Shute pupils create their own Botanicum

PUBLISHED: 17:30 19 July 2017 | UPDATED: 10:36 25 August 2017

The day was run by Ruth Worsley of the Legacy to Landscape project assisted by Samantha Knights, a parent who runs the school garden club, and project volunteer Sue Mattock.

Inspired by the scientific director of Kew’s book of the same name, every pupil at Shute Primary took part in the creation of a botanical logbook of the plants and trees within the school’s gardens.

The day was run by Ruth Worsley of the Legacy to Landscape project assisted by Samantha Knights, a parent who runs the school garden club, and project volunteer Sue Mattock.

Each child selected a different plant or tree and identified it with the help of books and then created a drawing and labelled it.

The older classes also looked up the scientific Latin name and carried out a written observation of the characteristics and properties of the leaves and flowers.

More than 80 different species were found in the grounds in total - with more yet to be identified.

Ruth said: “Each child became a plant hunter for a session and worked individually to make their own selection and then drawing. It was a great exercise in terms of teaching close observation skills and also making the children aware of the tremendous botanical diversity of their surrounds.”

The individual sheets and leaves are currently being pressed to allow the foliage to dry before being assembled into a large folio sized book. This will act as an important record of the flora at Shute in 2017 for years to come.

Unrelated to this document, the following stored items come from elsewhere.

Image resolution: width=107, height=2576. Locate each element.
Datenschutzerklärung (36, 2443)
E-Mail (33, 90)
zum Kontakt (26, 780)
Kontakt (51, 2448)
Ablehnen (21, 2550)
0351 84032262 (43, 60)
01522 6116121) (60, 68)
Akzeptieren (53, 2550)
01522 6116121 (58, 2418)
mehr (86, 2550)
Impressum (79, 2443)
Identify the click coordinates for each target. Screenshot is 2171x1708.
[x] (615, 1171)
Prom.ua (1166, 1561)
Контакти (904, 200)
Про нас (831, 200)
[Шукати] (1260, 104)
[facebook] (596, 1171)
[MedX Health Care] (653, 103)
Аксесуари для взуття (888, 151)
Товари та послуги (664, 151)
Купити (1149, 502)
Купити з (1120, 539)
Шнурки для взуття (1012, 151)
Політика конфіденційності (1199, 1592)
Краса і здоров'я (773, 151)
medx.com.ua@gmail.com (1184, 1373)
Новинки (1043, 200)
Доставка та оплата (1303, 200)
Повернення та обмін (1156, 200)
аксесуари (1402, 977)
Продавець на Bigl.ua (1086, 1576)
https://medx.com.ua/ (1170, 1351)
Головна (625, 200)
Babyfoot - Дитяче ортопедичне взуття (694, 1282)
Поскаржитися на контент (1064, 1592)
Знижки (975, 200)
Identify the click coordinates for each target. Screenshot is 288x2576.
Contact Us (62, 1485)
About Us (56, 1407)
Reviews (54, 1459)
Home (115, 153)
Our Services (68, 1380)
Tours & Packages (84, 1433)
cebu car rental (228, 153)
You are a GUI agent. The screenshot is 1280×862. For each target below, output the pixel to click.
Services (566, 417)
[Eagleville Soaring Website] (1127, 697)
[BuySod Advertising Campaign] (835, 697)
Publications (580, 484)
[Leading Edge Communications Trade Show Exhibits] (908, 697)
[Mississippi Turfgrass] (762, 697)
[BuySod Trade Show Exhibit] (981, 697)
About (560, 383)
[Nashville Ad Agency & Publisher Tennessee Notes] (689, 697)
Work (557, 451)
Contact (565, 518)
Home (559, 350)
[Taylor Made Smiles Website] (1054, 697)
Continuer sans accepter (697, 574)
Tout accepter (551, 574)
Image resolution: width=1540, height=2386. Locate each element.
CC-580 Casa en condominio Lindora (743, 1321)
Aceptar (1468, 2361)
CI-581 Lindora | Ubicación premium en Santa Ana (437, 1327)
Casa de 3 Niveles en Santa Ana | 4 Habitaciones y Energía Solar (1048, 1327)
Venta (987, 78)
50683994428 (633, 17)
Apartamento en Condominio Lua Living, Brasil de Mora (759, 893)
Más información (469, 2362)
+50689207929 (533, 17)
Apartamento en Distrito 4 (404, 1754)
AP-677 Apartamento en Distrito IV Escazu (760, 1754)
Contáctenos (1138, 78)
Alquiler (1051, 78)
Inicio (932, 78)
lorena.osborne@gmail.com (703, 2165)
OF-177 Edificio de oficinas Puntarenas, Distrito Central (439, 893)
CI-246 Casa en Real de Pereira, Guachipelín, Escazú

Earlier in the week, the KS2 children wrestled with clinometers and measuring tapes to find out more about their local ancient woodland.

Ruth said: “The children were delighted to bring maths outside the classroom.

“It gave students a great opportunity to compare the trees of Shute Woods with the neighbouring ancient trees of Shute medieval deer park by measuring their vital statistics.”

Clare Rinaldi, head at Shute Primary, added: “The children were delighted to be able to take part in such an interesting and diverse learning. It brought together many different skills and they benefitted hugely from it.”